[Saved entries]

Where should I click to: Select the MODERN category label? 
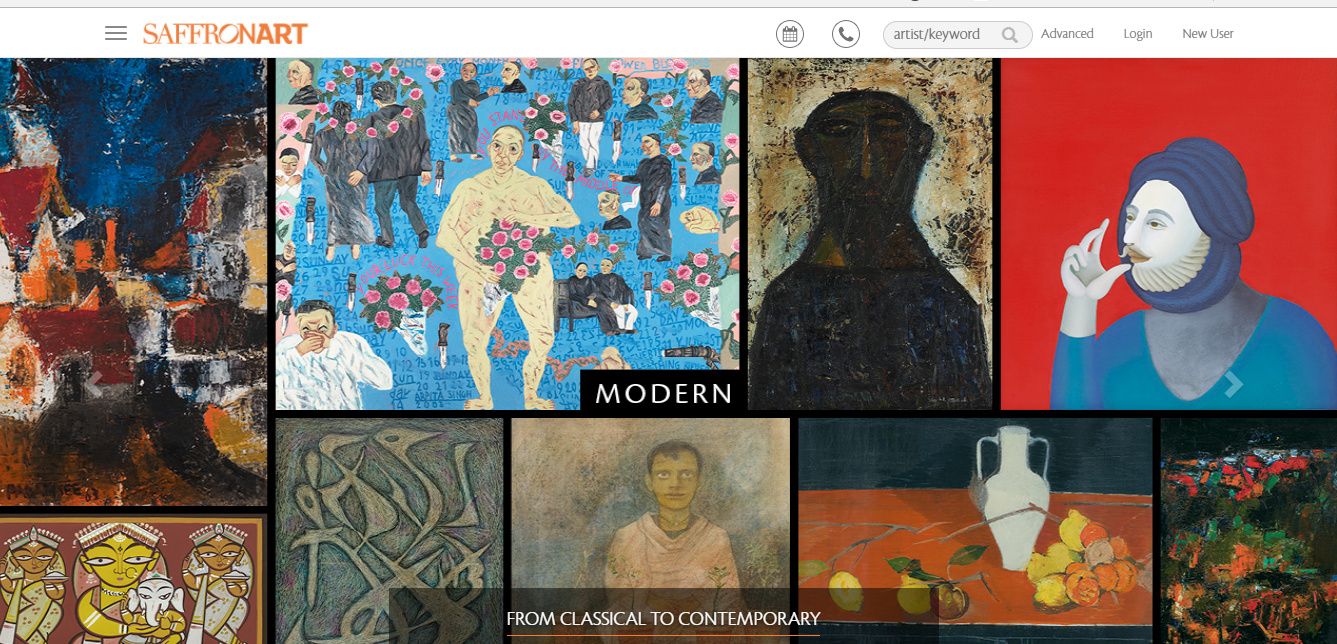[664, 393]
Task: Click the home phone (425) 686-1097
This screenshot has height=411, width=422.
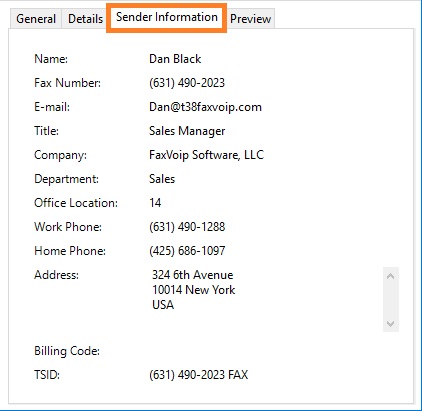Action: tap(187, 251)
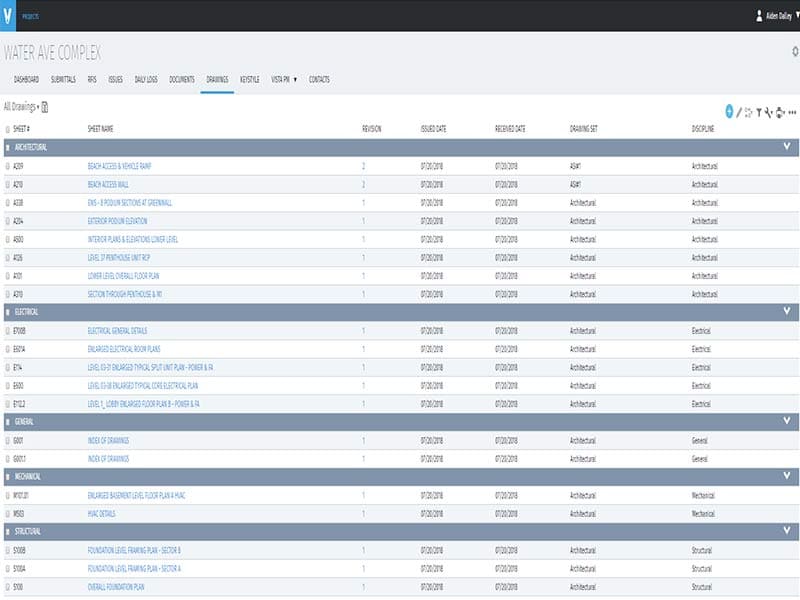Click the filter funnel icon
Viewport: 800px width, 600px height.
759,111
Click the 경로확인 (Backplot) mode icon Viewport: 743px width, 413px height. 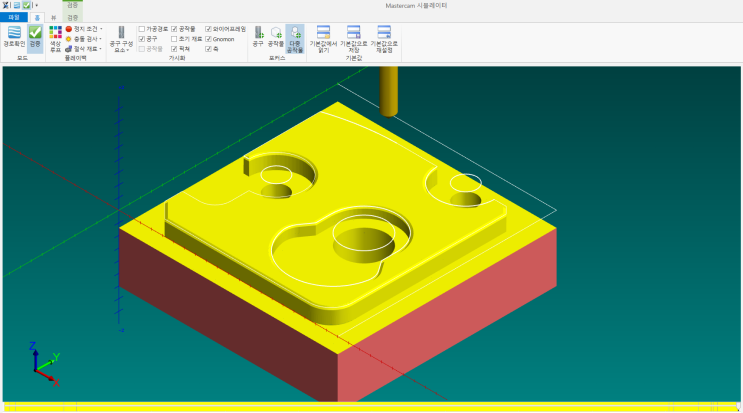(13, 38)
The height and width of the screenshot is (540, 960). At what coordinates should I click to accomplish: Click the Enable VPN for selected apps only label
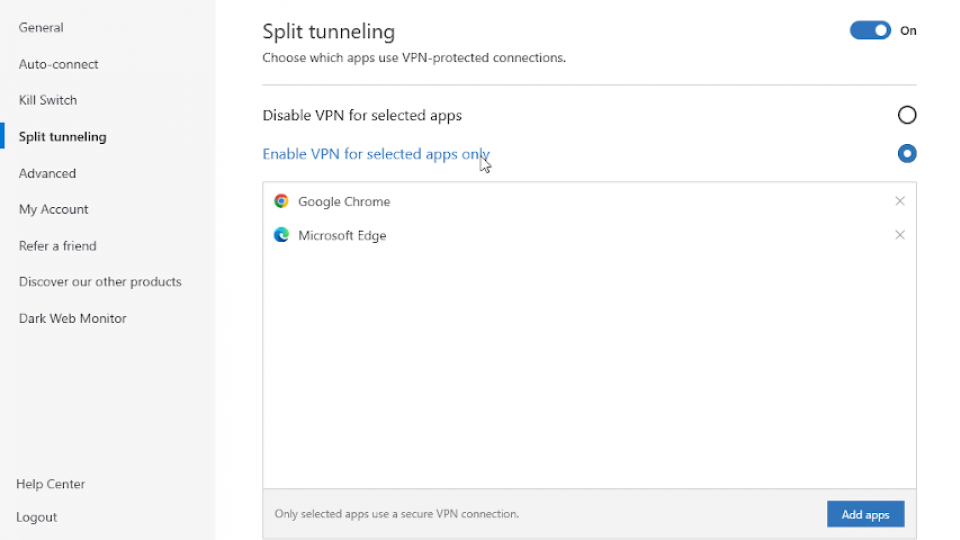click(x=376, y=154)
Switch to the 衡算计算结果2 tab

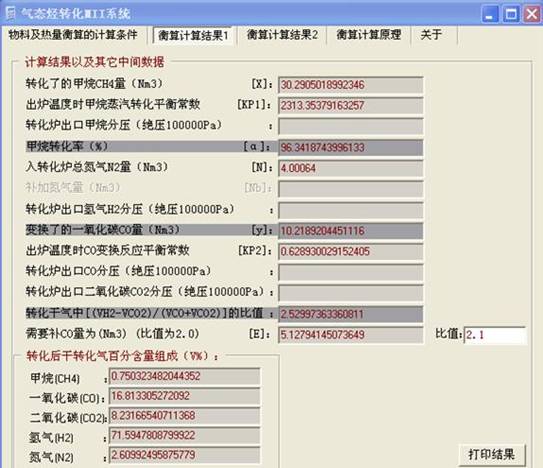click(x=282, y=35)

> Exercise brief:
Write out, exactly and with nothing added, every line from the one that holds "The height and" to the end of the entries above; pictures stay out.

> Solution to the problem:
The height and width of the screenshot is (540, 960). At what coordinates should I click to accomplish: Click the Enable VPN for selected apps only label
click(x=376, y=154)
Switch to the 衡算计算结果2 tab

click(x=282, y=35)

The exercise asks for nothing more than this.